**TEKS YANG DISEDIAKAN:**
ASDMSDVAVSNHYQTSN&@$Fk#$!!!!!!!!

~

Mungkin benar yang dikatakan sebagian orang: Cute boys make you blush, hot boys make you droll, cool boys make you daydream, but funny boys make you fall in love without even realizing it. Dan dia termasuk dalam kategori terakhir. Kenapa? Karena dia memiliki tawa yang renyah dan begitu menular. Dia juga piawai dalam memainkan intonasi setiap kali mengungkapkan sesuatu.

Akan tetapi, ada beberapa hal pada dirinya yang kerap mengingatkan saya pada seseorang di masa lalu; salah satu teman terbaik saya, yang kini telah beristirahat dengan tenang. Baik dia maupun sahabat saya sangat menggemari jajanan gerobak seperti basreng, cilok, cilor, apa pun itu namanya. Dia bahkan mengklaim, tak peduli semahal dan senikmat apa pun hidangan di restoran fine and dine, tak akan ada yang bisa menandingi aroma cilor yang digoreng di atas minyak daur ulang.

**DAFTAR TUGAS:**
a – Sebutkan semua jajanan gerobak yang disebut namanya dalam teks.
b – Jawablah pertanyaan berikut berdasarkan teks.
(i) Menurut ungkapan yang dikutip, tipe laki-laki mana yang membuat orang jatuh cinta tanpa menyadarinya?
(ii) Seperti apa tawa yang dimilikinya?
(iii) Menurut klaimnya, apa yang tak tertandingi oleh hidangan restoran fine and dine?
c – Salin bagian teks mulai dari "Mungkin benar yang" dan berlanjut sampai "kali mengungkapkan sesuatu.".

**BARIS DATA:**
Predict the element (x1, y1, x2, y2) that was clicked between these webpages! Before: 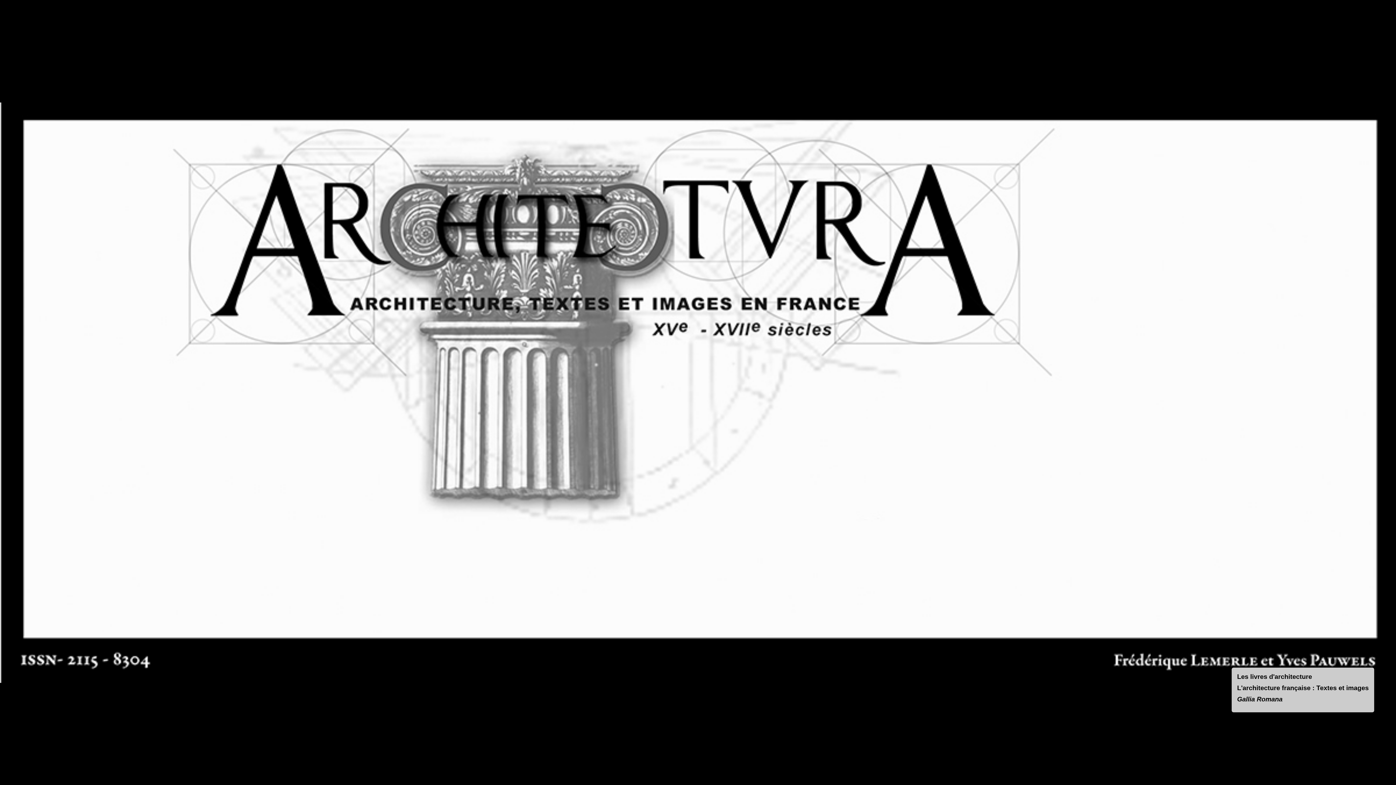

**JAWABAN YANG DIBERIKAN:**
a – basreng, cilok, cilor

b –
(i) Funny boys.
(ii) Renyah dan begitu menular.
(iii) Aroma cilor yang digoreng di atas minyak daur ulang.

c –
Mungkin benar yang dikatakan sebagian orang: Cute boys make you blush, hot boys make you droll, cool boys make you daydream, but funny boys make you fall in love without even realizing it. Dan dia termasuk dalam kategori terakhir. Kenapa? Karena dia memiliki tawa yang renyah dan begitu menular. Dia juga piawai dalam memainkan intonasi setiap kali mengungkapkan sesuatu.